(Stored records)
################

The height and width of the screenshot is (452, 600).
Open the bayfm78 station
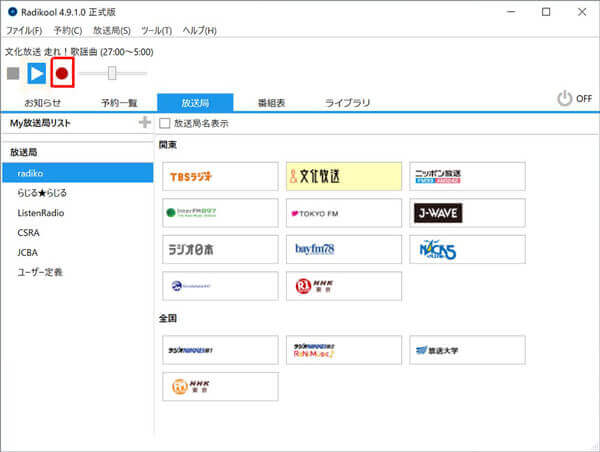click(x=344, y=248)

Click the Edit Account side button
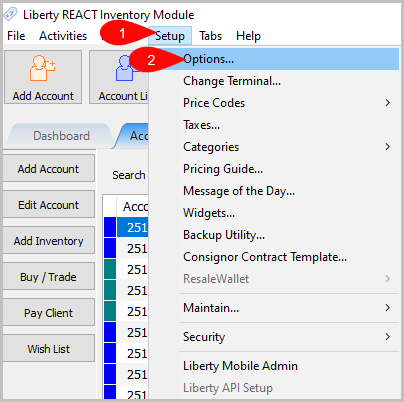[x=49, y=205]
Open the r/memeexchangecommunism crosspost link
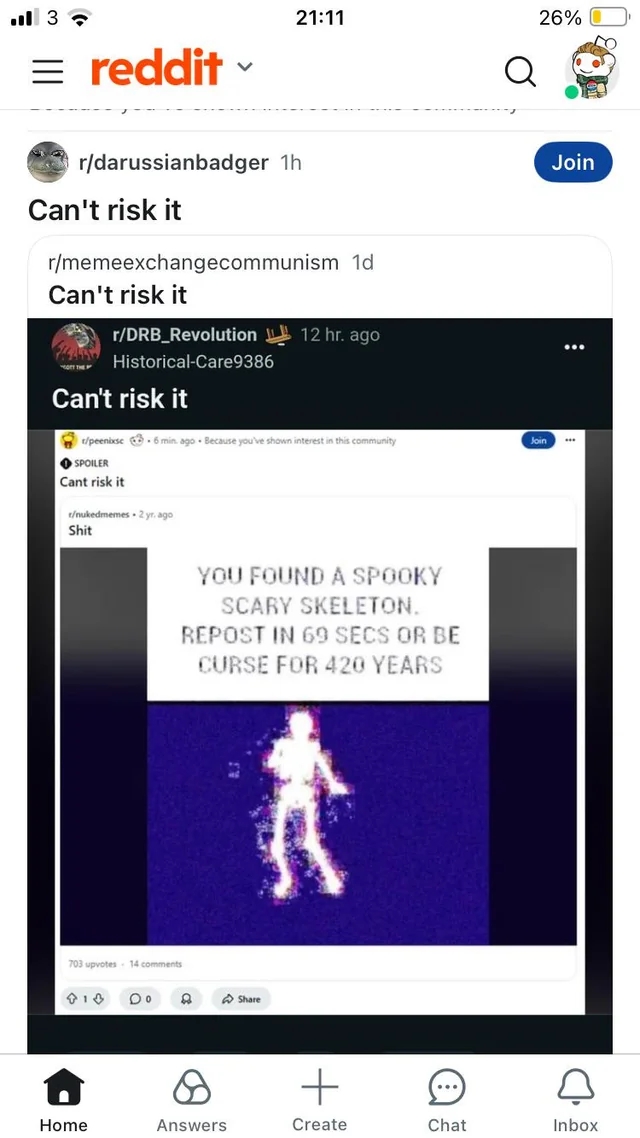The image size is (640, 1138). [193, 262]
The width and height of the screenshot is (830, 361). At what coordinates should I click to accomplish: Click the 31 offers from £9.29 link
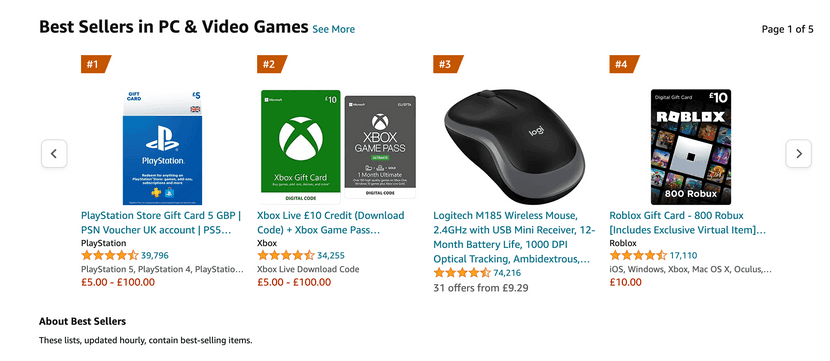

################

TASK OBJECTIVE
An exact copy of every line above is needed, without the images.

EXERCISE OUTPUT
The height and width of the screenshot is (452, 600).
Open the bayfm78 station
click(x=344, y=248)

Click the Edit Account side button
[x=49, y=205]
Open the r/memeexchangecommunism crosspost link
The image size is (640, 1138). [193, 262]
The width and height of the screenshot is (830, 361). At what coordinates should I click to accomplish: Click the 31 offers from £9.29 link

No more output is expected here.